§ **WORK TO BE COMPLETED**
Retype all of the records shown beneath this task, exactly as they stand.

§ **DATA TO USE**
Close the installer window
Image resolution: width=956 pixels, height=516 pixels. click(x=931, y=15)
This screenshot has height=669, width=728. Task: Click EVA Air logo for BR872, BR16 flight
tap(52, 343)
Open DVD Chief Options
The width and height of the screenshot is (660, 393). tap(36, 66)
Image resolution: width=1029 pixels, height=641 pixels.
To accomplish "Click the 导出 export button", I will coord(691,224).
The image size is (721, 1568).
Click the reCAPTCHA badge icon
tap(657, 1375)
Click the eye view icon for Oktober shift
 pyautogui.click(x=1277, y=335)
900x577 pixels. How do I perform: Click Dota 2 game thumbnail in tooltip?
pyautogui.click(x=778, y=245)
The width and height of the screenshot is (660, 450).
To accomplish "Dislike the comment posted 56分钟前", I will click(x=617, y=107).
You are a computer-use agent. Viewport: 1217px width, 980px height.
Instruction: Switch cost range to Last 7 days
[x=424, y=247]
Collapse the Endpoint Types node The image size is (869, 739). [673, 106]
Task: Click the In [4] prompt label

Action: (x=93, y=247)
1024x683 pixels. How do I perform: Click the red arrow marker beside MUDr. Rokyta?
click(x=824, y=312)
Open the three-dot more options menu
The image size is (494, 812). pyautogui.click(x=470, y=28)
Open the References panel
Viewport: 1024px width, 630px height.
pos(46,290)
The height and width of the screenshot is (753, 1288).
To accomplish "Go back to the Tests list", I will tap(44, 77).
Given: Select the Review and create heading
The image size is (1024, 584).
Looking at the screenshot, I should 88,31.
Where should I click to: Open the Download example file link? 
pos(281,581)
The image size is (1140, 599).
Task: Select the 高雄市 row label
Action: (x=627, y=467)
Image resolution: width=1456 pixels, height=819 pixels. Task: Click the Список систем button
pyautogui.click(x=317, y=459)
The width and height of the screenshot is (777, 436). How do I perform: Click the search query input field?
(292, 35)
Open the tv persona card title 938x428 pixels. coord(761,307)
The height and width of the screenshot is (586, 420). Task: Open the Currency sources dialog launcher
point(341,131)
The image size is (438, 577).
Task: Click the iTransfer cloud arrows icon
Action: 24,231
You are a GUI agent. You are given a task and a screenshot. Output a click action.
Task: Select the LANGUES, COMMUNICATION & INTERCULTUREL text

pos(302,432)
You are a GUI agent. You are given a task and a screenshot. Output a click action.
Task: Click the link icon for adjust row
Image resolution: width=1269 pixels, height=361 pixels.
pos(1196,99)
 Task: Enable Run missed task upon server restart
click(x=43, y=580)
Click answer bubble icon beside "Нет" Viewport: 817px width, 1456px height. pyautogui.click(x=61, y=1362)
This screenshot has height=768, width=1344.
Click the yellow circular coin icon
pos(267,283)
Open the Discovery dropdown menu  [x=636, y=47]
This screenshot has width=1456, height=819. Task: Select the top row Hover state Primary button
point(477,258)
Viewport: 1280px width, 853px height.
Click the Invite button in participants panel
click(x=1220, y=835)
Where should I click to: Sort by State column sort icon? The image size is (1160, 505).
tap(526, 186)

§ **TASK OUTPUT**
Close the installer window
Image resolution: width=956 pixels, height=516 pixels. click(x=931, y=15)
This screenshot has height=669, width=728. Task: Click EVA Air logo for BR872, BR16 flight
tap(52, 343)
Open DVD Chief Options
The width and height of the screenshot is (660, 393). tap(36, 66)
Image resolution: width=1029 pixels, height=641 pixels.
To accomplish "Click the 导出 export button", I will coord(691,224).
The image size is (721, 1568).
Click the reCAPTCHA badge icon
tap(657, 1375)
Click the eye view icon for Oktober shift
 pyautogui.click(x=1277, y=335)
900x577 pixels. How do I perform: Click Dota 2 game thumbnail in tooltip?
pyautogui.click(x=778, y=245)
The width and height of the screenshot is (660, 450).
To accomplish "Dislike the comment posted 56分钟前", I will click(x=617, y=107).
You are a computer-use agent. Viewport: 1217px width, 980px height.
Instruction: Switch cost range to Last 7 days
[x=424, y=247]
Collapse the Endpoint Types node The image size is (869, 739). [673, 106]
Task: Click the In [4] prompt label

Action: (x=93, y=247)
1024x683 pixels. How do I perform: Click the red arrow marker beside MUDr. Rokyta?
click(x=824, y=312)
Open the three-dot more options menu
The image size is (494, 812). pyautogui.click(x=470, y=28)
Open the References panel
Viewport: 1024px width, 630px height.
pos(46,290)
The height and width of the screenshot is (753, 1288).
To accomplish "Go back to the Tests list", I will tap(44, 77).
Given: Select the Review and create heading
The image size is (1024, 584).
Looking at the screenshot, I should 88,31.
Where should I click to: Open the Download example file link? 
pos(281,581)
The image size is (1140, 599).
Task: Select the 高雄市 row label
Action: (x=627, y=467)
Image resolution: width=1456 pixels, height=819 pixels. Task: Click the Список систем button
pyautogui.click(x=317, y=459)
The width and height of the screenshot is (777, 436). How do I perform: Click the search query input field?
(292, 35)
Open the tv persona card title 938x428 pixels. coord(761,307)
The height and width of the screenshot is (586, 420). Task: Open the Currency sources dialog launcher
point(341,131)
The image size is (438, 577).
Task: Click the iTransfer cloud arrows icon
Action: 24,231
You are a GUI agent. You are given a task and a screenshot. Output a click action.
Task: Select the LANGUES, COMMUNICATION & INTERCULTUREL text

pos(302,432)
You are a GUI agent. You are given a task and a screenshot. Output a click action.
Task: Click the link icon for adjust row
Image resolution: width=1269 pixels, height=361 pixels.
pos(1196,99)
 Task: Enable Run missed task upon server restart
click(x=43, y=580)
Click answer bubble icon beside "Нет" Viewport: 817px width, 1456px height. pyautogui.click(x=61, y=1362)
This screenshot has height=768, width=1344.
Click the yellow circular coin icon
pos(267,283)
Open the Discovery dropdown menu  [x=636, y=47]
This screenshot has width=1456, height=819. Task: Select the top row Hover state Primary button
point(477,258)
Viewport: 1280px width, 853px height.
Click the Invite button in participants panel
click(x=1220, y=835)
Where should I click to: Sort by State column sort icon? The image size is (1160, 505).
tap(526, 186)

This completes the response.